Suction work rate measures the volume of air that flows through the opening of a hose over a period of time, multiplied by the sealed suction also measured at the end of the hose and that product is multiplied by a constant. Measuring the total volume of air over a period of time reduces the errors inherent in trying to capture an instantaneous airflow measurement so you don't have to try to normalize for the different speeds of air in a tube or pipe with turbulent airflow as you encounter measuring air watts.
Okay, and... I doubt these alone will direct measure cleaning performance on floors.
The research to make bags competitive is spread out over the millions of applications, not just vacuum bags but other equipment that requires HEPA filtration. The US HEPA standard in fact comes from the nuclear industry and was developed as part of the Manhattan Project during WWII. The requirement for HEPA filters to capture 99.97% of particles 3 microns in size was driven by the need to capture certain nuclear particles that are 3 microns. The vacuum industry simply adopted an existing filter media technology to vacuums. The same tech is used in hundreds of other industrial applications. Now you are going to try to convince me it costs more to develop a vacuum bag than it costs to develop a cyclone and I will laugh out loud if you do.
I only agree with you about the HEPA. Also it's 0.3 micron, not 3 microns.

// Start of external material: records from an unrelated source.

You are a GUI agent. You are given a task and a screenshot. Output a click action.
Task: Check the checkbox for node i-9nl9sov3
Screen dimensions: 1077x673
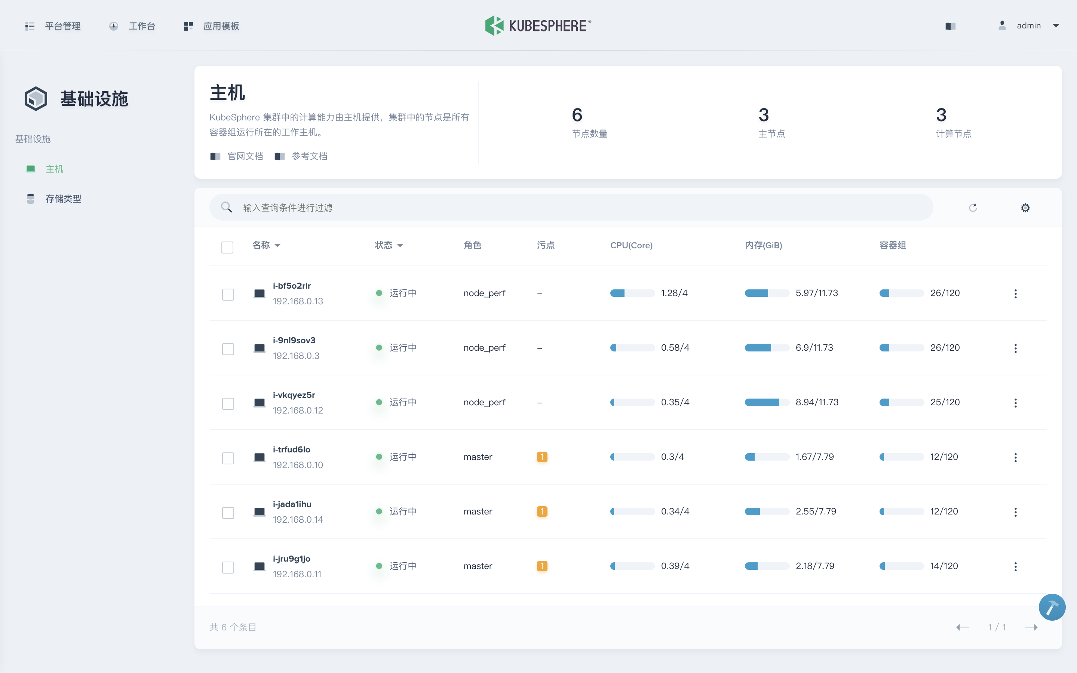point(228,349)
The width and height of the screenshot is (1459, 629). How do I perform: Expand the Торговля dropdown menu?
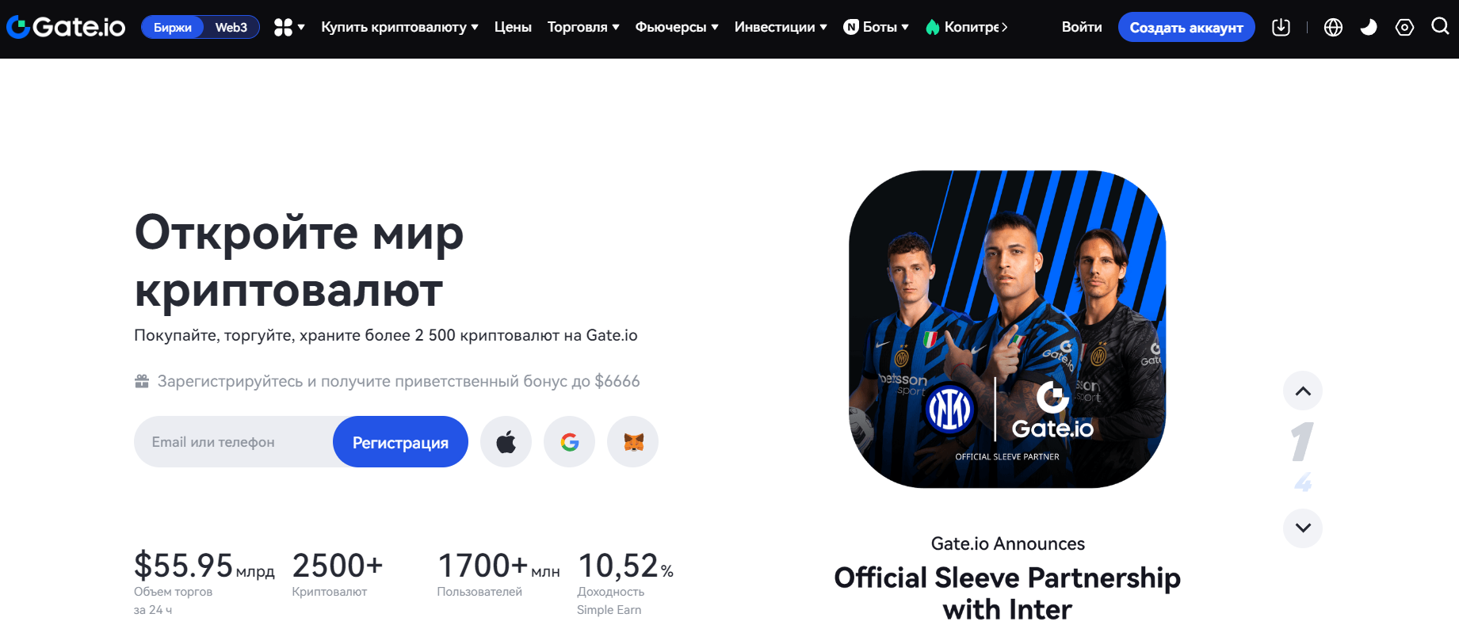(x=583, y=27)
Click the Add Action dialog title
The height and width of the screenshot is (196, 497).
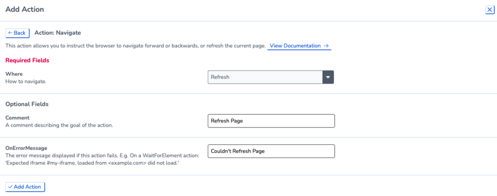pos(25,10)
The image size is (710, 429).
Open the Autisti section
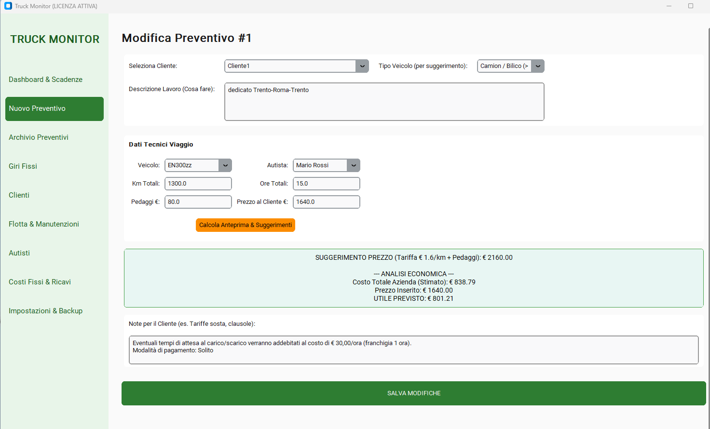[x=19, y=253]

I meant R&D effort, not cost.
 
So there is zero R&D effort designing bagless vacuums? Maybe you don't want to answer that, lolololololol.
Oh my god. What a cheesy move from you.

Anyways, the point is that there's more R&D effort to make the bags competitive with the bagless stuffs, and the former still has running cost and still wasteful (bagless only empty contents, whereas you have to throw the entire bag of the bagged and replace with a new bag).
 
Oh my god. What a cheesy move from you.

Anyways, the point is that there's more R&D effort to make the bags competitive with the bagless stuffs, and the former still has running cost and still wasteful (bagless only empty contents, whereas you have to throw the entire bag of the bagged and replace with a new bag).
I don't believe for a second that engineering a bagged vacuum is somehow more expensive and consumes more engineering talent than engineering a bagless vacuum. Document that claim or it's pure bovine excrement. Bagless machines require a steady drumbeat of new filters and the owner has to get their hands dirty cleaning the darn things. I'll gladly pay a buck or two a bag rather than have to dump that miserable dust bin out and wash filters and the bin. No thanks. And why can't any bagless machine be made with the kinds of quality materials and workmanship one finds with a Sebo, Lindhaus. Miracle Mate, Metrovac or Aerus vacuum? The bagless stuff is uniformly hard shiny miserable squeaky brittle plastic with plastic brush rolls that melt when they get hot. And don't say they don't melt because I have seen to many that did. Where is all this engineering talent when you can't even vacuum for an hour without melting the stupid brush roll? Kludge.